### ASSIGNMENT
From the line that holds "Open the sooperwizer repository link" to the end of the records, reproduce every line exactly. No pictures.

### Collected data
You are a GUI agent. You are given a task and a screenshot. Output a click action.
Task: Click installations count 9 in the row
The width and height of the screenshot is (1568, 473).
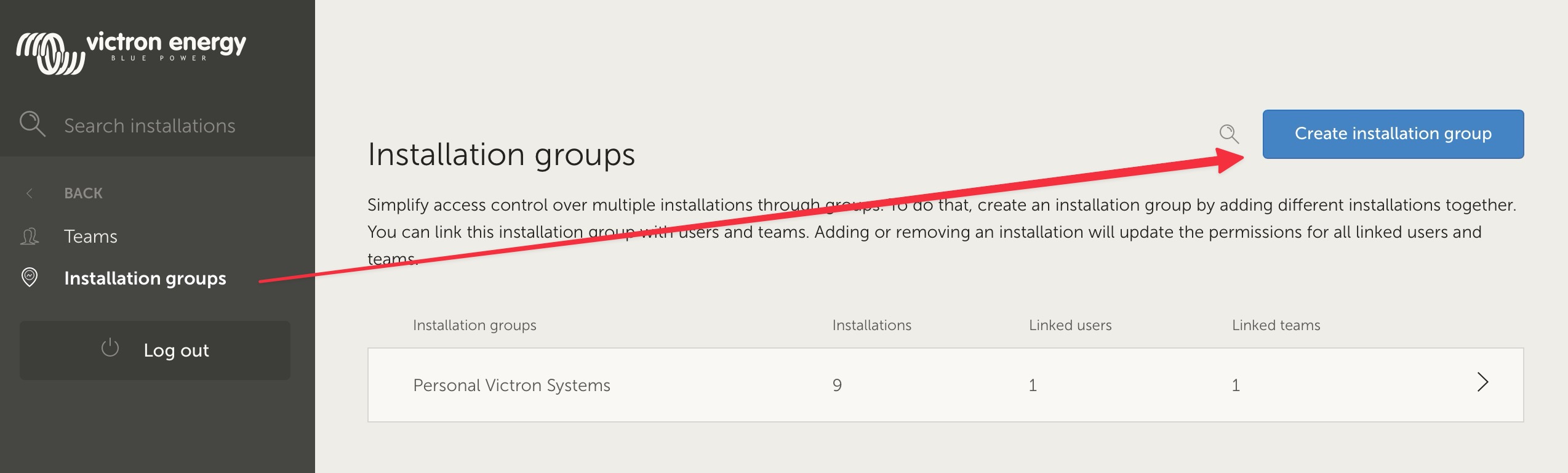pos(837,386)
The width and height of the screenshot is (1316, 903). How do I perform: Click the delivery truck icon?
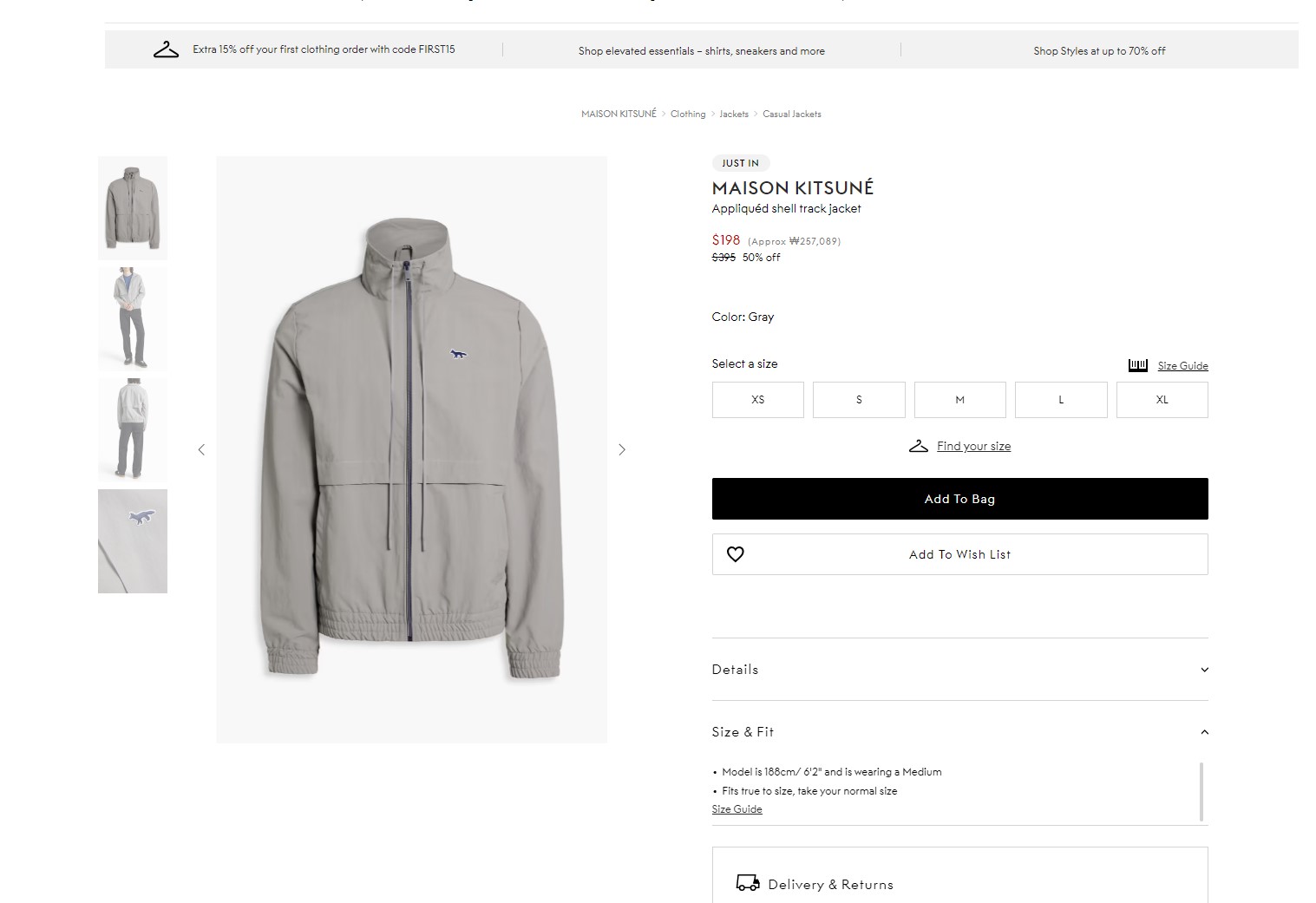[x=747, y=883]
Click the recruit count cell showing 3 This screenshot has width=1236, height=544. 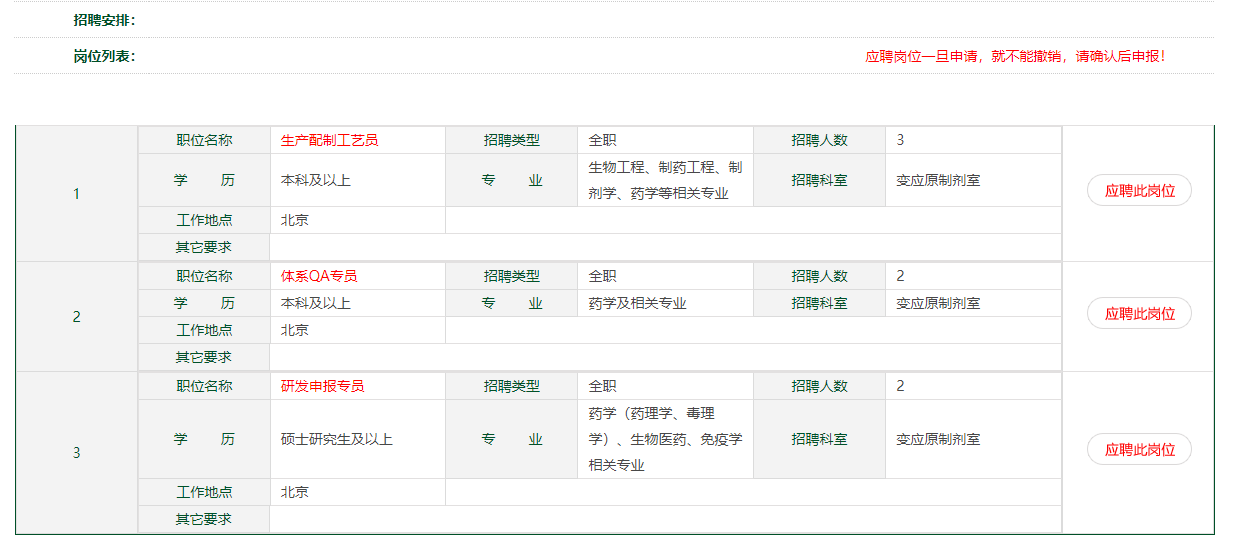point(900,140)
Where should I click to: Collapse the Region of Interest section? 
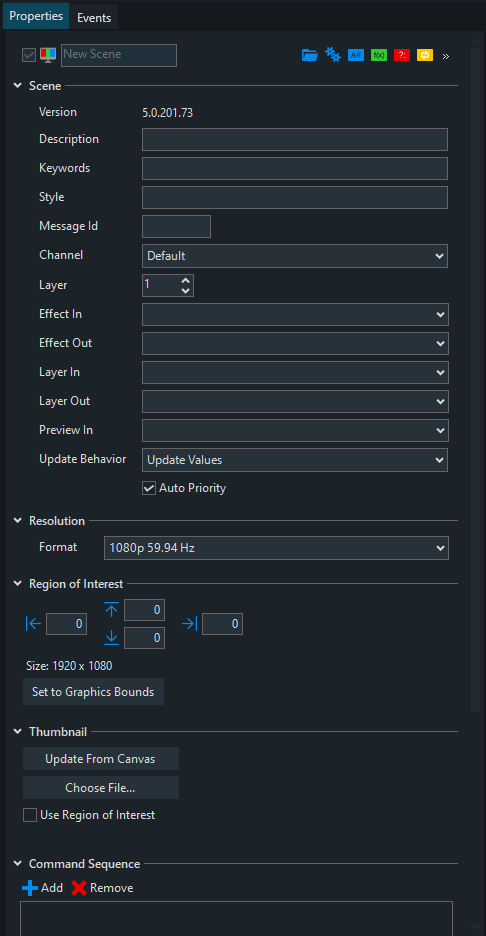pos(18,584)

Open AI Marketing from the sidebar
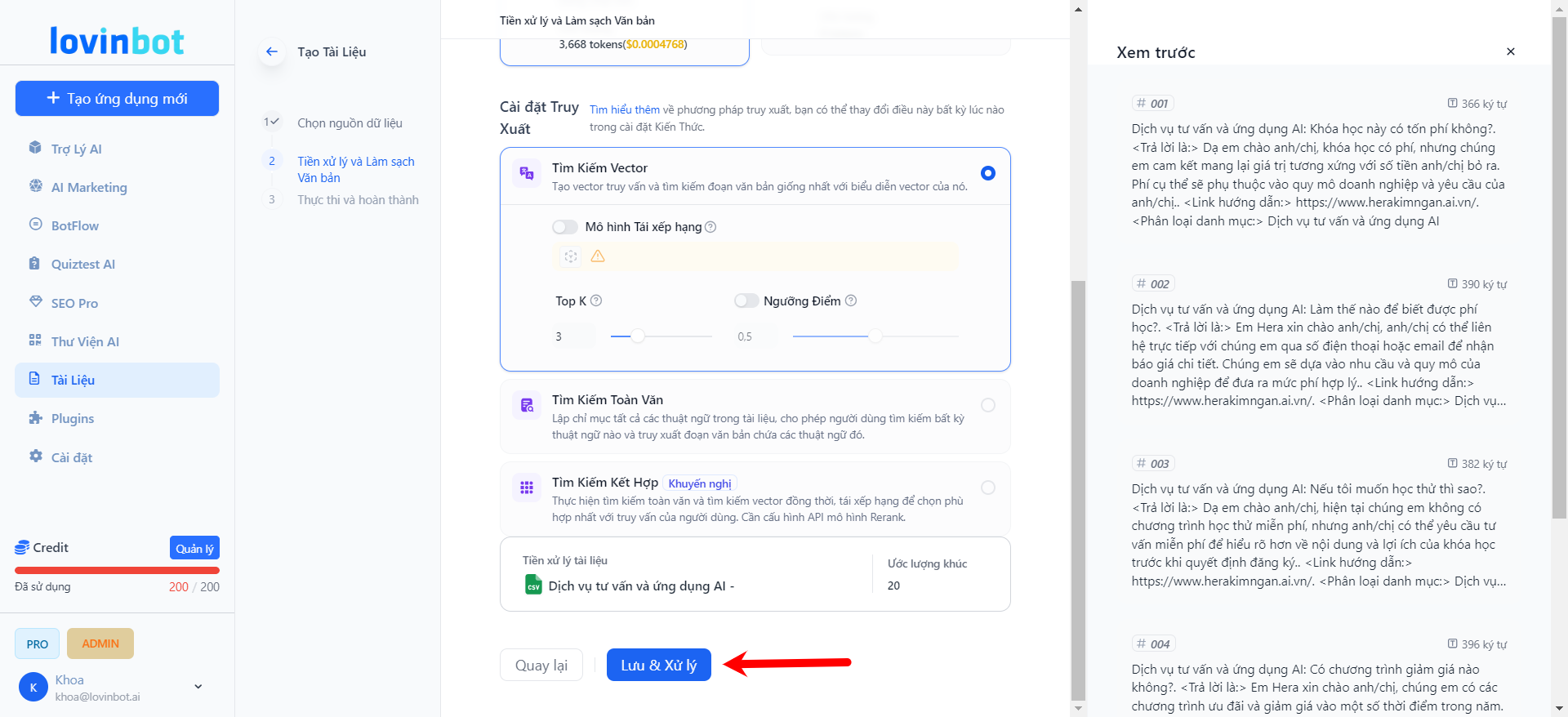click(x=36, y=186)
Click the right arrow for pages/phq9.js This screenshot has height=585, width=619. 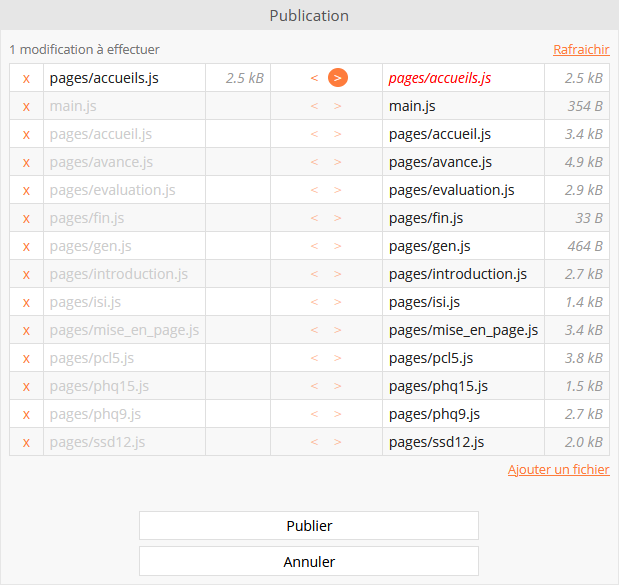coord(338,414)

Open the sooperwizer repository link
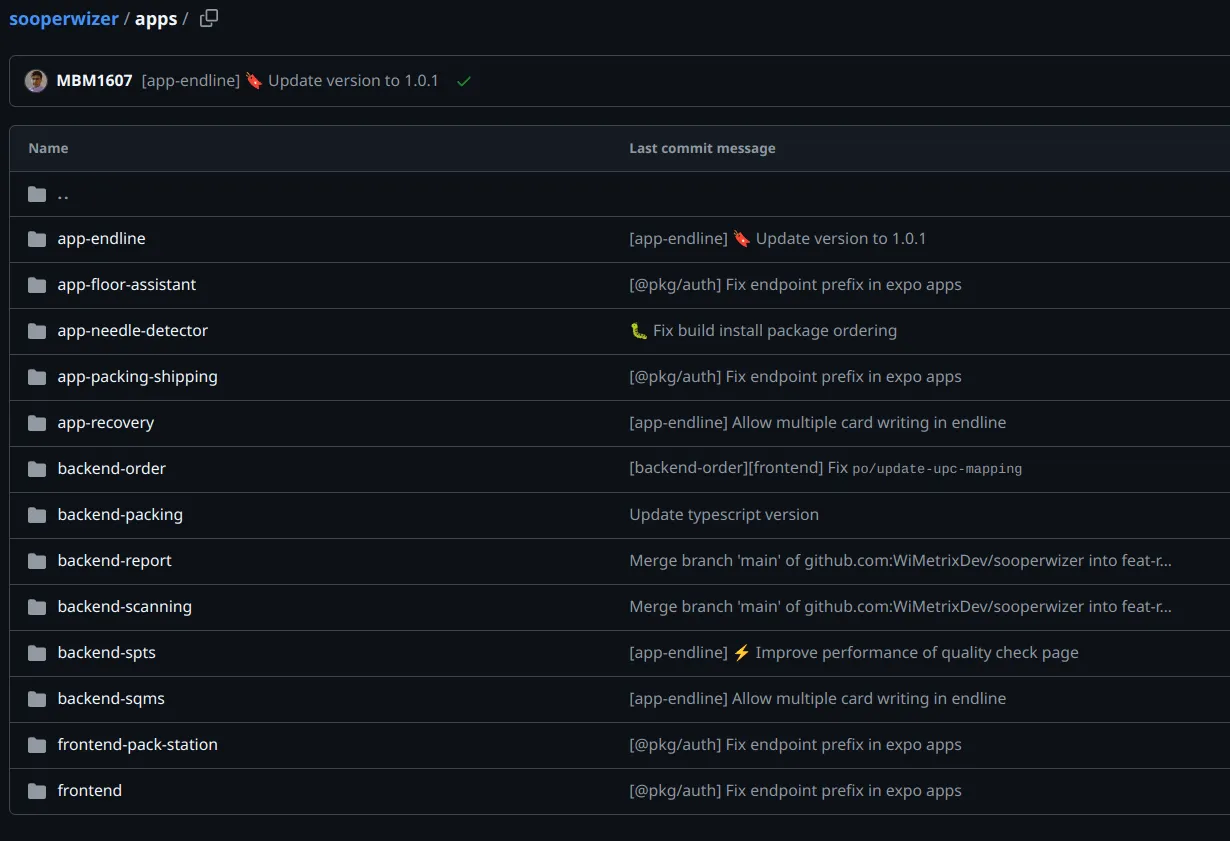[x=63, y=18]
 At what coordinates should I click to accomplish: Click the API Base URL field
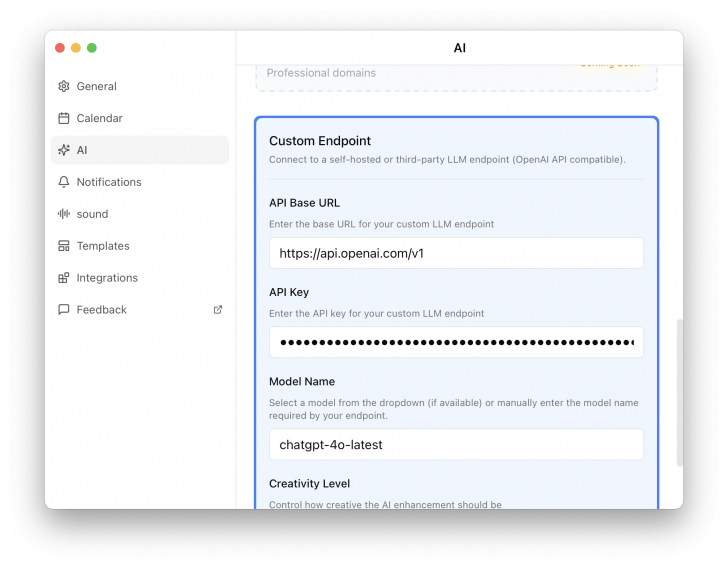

### RESPONSE FOR THIS EXERCISE
Open the sooperwizer repository link
[x=63, y=18]
 At what coordinates should I click to accomplish: Click the API Base URL field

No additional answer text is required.